あっぷる de アート「診療院の癒し」
ペット犬にもブームがあって、最近はトイプードル、チワワ、ダックスが人気でしょうか。
ご近所で他に見かけるのはレトリーバー、コーギー、バーニーズ等。
芝犬は時々、秋田犬は稀に、紀州犬は見掛けなくなったような・・・
日本犬の方が珍しくなったように感じます。
ぶち犬なんて言葉自体、あまり聞かないかも知れませんね。
作品をご覧の通り、血統書無しでも仔犬は等しく可愛い!!
『みんなちがって、みんないい』です。(ちょっと無理やり・・・)
作品名:朝顔狗子図杉戸
製作年:1784年(天明4年)
サイズ:68×56cm
所蔵 :東京国立博物館
作者 :円山応挙 1733~1795
何とも愛らしい仔犬が5匹。
1匹は朝顔のツルをオモチャにしつつ、いたずらっ子の視線をこちらへ向けています。
左端の子は後ろ足で「かいかい」しているところ?!
右は会話している様な2匹と、乗っかっている1匹がいますね。
日本犬らしさといえばキリッと巻いた尻尾に三角形の耳かなぁと思うのですが、
仔犬の垂れた小さな耳って可愛いですね。
フワフワした毛並み、コロコロした感じ、まるで本物みたいです。
小首をかしげた白い仔犬は歯まで描き込まれているのですよ。
目鼻や毛並みはリアルに描き、耳はサラッと線で表現しています。
また、垂れ目がちに描かれているのも、仔犬達の表情を豊かに感じさせます。
木目から分かる様に、本作は屏風や掛け軸ではなく杉板に描かれています。
白い仔犬と朝顔の青・緑が対照的で、引き立って見えます。
左右を伸びて行く朝顔の蔓で繋ぎ、動きも出しています。
背景は丸ごと何も描かず余白とする思い切りの良さ!!
(余白も大事にするのが日本画の感覚。

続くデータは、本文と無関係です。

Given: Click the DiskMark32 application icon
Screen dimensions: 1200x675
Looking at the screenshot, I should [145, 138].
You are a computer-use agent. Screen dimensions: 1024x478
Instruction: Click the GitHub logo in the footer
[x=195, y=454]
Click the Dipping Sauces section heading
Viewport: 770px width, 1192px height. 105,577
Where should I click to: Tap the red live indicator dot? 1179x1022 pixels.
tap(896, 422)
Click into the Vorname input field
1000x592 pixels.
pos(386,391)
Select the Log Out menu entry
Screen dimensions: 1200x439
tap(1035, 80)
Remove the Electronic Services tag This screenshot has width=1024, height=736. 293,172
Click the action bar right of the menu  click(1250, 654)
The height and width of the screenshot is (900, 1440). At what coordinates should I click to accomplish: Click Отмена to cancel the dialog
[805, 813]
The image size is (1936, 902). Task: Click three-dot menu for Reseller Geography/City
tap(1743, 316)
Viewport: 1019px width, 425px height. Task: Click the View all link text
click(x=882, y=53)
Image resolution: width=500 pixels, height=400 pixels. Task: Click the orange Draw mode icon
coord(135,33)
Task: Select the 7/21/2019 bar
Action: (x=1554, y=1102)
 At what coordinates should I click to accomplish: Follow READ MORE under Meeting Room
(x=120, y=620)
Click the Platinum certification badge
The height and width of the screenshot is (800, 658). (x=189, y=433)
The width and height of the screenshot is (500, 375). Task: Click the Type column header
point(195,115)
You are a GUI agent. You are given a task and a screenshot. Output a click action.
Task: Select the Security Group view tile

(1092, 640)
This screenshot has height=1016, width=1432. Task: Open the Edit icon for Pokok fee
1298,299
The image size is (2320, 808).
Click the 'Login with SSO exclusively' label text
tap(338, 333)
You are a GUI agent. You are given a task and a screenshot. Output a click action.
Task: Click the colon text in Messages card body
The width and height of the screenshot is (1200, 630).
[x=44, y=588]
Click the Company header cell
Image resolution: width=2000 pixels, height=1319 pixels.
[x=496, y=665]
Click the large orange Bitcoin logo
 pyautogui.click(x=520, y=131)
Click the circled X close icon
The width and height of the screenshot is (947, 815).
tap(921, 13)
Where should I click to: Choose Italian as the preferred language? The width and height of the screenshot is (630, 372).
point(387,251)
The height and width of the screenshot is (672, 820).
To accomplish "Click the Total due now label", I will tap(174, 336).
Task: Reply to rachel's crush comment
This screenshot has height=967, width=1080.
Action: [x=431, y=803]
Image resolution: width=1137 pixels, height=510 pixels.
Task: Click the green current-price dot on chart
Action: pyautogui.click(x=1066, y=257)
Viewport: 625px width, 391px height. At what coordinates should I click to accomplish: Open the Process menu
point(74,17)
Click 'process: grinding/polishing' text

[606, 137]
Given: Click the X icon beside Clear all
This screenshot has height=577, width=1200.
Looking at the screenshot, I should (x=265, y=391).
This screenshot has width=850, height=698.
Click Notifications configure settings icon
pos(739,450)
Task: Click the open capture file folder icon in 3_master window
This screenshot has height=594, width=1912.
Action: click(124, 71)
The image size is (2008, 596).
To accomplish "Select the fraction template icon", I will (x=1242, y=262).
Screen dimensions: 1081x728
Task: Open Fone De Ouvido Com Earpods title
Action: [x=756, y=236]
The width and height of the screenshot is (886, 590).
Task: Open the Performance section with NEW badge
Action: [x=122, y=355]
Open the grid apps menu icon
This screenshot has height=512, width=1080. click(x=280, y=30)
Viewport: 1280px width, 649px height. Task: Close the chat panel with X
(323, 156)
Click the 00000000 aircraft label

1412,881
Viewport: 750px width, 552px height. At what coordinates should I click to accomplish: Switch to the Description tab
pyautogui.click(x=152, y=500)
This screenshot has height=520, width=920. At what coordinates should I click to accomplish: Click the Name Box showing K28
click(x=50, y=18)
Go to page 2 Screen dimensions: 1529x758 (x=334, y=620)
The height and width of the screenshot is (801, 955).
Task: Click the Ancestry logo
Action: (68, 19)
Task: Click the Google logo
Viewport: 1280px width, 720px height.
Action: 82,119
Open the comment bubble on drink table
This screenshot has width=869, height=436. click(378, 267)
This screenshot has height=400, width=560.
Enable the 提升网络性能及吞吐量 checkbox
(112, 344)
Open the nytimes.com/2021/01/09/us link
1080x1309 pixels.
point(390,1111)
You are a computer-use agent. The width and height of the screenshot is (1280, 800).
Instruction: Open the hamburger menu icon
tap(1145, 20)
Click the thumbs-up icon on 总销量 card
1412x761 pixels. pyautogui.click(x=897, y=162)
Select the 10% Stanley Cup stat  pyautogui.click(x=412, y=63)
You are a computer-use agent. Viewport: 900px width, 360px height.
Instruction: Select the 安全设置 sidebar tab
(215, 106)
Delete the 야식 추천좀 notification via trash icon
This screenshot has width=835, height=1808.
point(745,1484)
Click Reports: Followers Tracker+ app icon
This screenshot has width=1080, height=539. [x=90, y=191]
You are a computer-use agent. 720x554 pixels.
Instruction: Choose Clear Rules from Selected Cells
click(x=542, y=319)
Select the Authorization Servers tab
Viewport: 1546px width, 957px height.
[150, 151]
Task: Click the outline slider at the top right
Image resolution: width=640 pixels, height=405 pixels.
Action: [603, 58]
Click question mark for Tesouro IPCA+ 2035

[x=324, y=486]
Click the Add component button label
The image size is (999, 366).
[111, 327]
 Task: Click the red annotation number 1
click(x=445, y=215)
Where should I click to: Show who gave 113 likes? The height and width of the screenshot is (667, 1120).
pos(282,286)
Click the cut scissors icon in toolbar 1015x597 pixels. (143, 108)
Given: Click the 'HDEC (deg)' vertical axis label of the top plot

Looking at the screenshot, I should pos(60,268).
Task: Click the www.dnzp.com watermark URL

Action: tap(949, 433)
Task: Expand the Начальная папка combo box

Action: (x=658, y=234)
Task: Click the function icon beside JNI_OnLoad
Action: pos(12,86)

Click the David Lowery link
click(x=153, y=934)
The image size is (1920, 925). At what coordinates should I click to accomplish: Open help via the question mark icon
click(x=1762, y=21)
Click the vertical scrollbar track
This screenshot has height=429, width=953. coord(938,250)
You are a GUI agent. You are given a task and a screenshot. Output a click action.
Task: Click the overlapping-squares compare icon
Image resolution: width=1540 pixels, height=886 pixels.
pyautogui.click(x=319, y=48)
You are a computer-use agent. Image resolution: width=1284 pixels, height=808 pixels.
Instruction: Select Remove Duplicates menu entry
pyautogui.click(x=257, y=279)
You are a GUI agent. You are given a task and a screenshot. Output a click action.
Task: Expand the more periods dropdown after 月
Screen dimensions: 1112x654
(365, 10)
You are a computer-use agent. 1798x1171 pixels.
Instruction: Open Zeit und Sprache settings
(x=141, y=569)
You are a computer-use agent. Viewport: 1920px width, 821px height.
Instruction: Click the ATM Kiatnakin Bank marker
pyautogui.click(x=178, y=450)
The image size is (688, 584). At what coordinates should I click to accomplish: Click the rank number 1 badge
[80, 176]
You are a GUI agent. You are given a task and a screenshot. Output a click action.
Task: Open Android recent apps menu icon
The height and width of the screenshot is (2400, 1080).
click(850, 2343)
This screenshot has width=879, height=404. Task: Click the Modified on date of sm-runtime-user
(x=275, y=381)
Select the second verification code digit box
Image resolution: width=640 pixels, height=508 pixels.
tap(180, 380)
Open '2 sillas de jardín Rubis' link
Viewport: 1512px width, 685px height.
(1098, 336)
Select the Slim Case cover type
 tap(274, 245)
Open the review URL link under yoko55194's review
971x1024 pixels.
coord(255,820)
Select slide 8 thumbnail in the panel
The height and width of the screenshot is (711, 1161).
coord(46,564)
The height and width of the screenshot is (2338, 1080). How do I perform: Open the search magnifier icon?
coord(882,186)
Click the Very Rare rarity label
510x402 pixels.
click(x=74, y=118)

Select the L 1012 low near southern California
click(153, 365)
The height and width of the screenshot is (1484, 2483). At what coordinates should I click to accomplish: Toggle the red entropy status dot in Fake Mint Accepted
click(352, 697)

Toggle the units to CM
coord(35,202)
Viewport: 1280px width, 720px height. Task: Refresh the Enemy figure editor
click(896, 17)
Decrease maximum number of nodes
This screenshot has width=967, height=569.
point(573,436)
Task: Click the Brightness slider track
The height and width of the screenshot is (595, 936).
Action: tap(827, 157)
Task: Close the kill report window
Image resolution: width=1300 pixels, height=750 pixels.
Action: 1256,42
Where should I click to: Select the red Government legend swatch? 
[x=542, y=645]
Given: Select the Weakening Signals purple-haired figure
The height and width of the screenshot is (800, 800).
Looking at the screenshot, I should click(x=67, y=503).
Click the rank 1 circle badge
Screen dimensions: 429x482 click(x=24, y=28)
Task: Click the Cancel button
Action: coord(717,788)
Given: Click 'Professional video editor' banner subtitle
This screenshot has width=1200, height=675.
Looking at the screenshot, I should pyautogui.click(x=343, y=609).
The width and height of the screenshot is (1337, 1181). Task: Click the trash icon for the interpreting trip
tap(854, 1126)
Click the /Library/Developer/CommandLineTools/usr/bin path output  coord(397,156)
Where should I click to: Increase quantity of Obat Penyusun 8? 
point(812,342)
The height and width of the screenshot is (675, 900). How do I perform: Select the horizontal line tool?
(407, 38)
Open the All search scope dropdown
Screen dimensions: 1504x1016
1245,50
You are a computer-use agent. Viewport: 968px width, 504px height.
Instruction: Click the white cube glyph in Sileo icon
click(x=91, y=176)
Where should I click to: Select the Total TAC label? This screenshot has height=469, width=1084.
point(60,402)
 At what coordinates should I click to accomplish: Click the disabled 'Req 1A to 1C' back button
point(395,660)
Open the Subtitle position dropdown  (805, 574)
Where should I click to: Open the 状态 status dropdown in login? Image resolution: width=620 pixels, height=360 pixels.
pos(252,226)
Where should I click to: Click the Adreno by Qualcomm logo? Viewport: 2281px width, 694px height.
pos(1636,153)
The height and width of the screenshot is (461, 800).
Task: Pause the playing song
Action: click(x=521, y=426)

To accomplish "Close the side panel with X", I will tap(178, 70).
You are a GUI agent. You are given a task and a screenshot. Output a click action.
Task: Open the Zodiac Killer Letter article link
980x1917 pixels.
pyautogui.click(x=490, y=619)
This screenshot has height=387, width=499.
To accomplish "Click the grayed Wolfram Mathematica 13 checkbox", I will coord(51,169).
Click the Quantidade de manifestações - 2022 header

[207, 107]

余白だから当然、何も描いていないけど
それを含めての作品なんです。)
(余白、余韻、間を大事にする心・・・古来、日本人特有の感覚なのかも)
応挙は他にも幾つか仔犬を描いており、藤の花を咥えた作品もあります。
どれも同じ様な仔犬が登場するので、近所にモデルがいたのか
実際に応挙が飼っていたのか・・・
本作は明眼院障壁画でした。名前が表す通り、明眼院は眼を診てくれるお寺でした。
書院の廊下にある引戸だったそうです。
廊下と引戸の茶色が一体化して、本物の仔犬が廊下の奥で遊んでいる様に見えたことでしょう。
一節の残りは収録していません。